A propos de l’auteur
Peter Jukes is a British journalist and screenwriter. His television credits include devising and writing In Deep (subsequently developed with Paul Haggis for the USA network), the first two episodes of the the first series of the Emmy award winning Waking the Dead, BAFTA award winning Sea of Souls, and the first episodes of Inspector Lynley with original storylines.
As a journalist he has written regularly for various newspapers and magazines, including Newsweek, New Statesman, The Daily Beast, Politico, The New Republic and was nominated for several awards for his coverage of the phone hacking trial in London, the longest and most expensive criminal trial in British history, recounted in his book Beyond Contempt.

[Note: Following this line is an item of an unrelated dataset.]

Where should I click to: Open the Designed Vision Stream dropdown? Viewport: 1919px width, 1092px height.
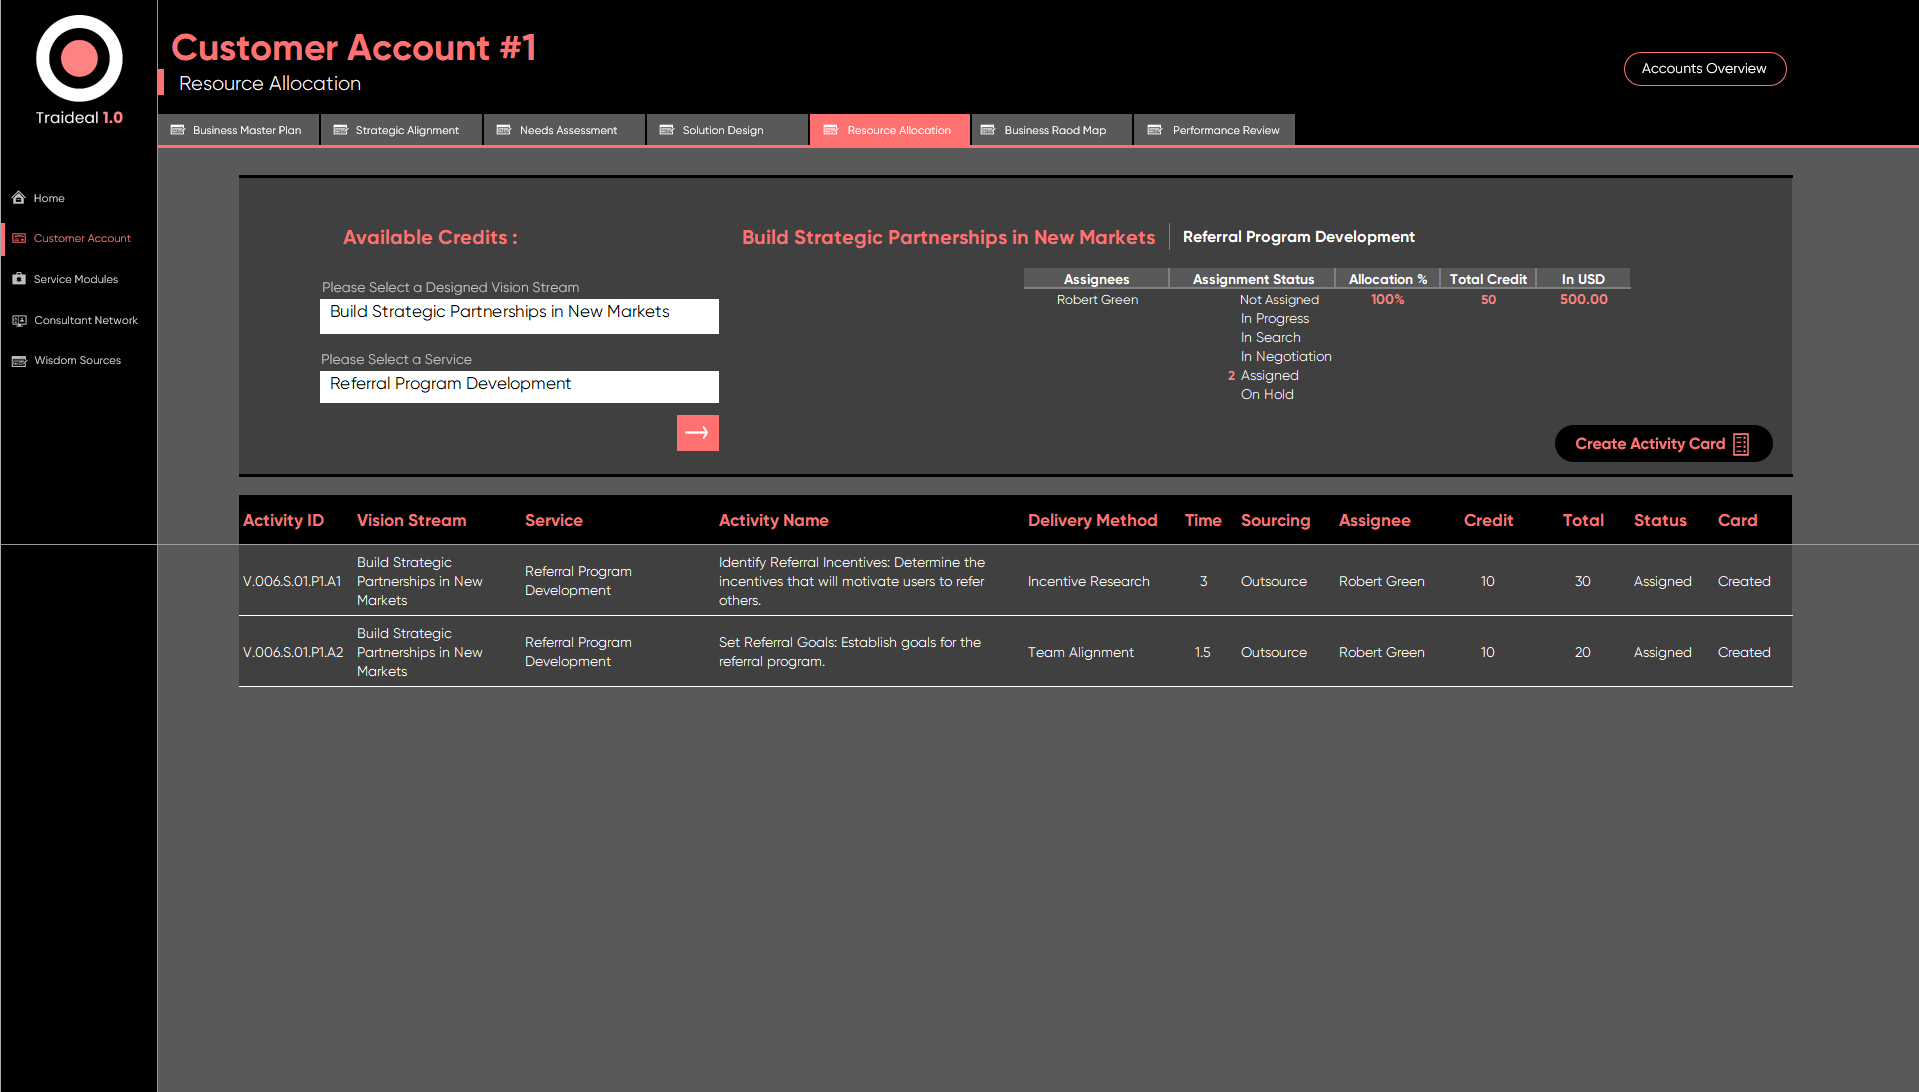(519, 315)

He is co-author of Untold: The Daniel Morgan Murder Exposed and director of the Byline Festival. His 2012 book, The Fall of the House of Murdoch, was described by the former Sunday Times editor Sir Harold Evans as “a roaring great read.” His account of living in the modern city, A Shout in the Street (Faber & Faber, 1990), was called “a dream of a book” by John Berger. He lives in London.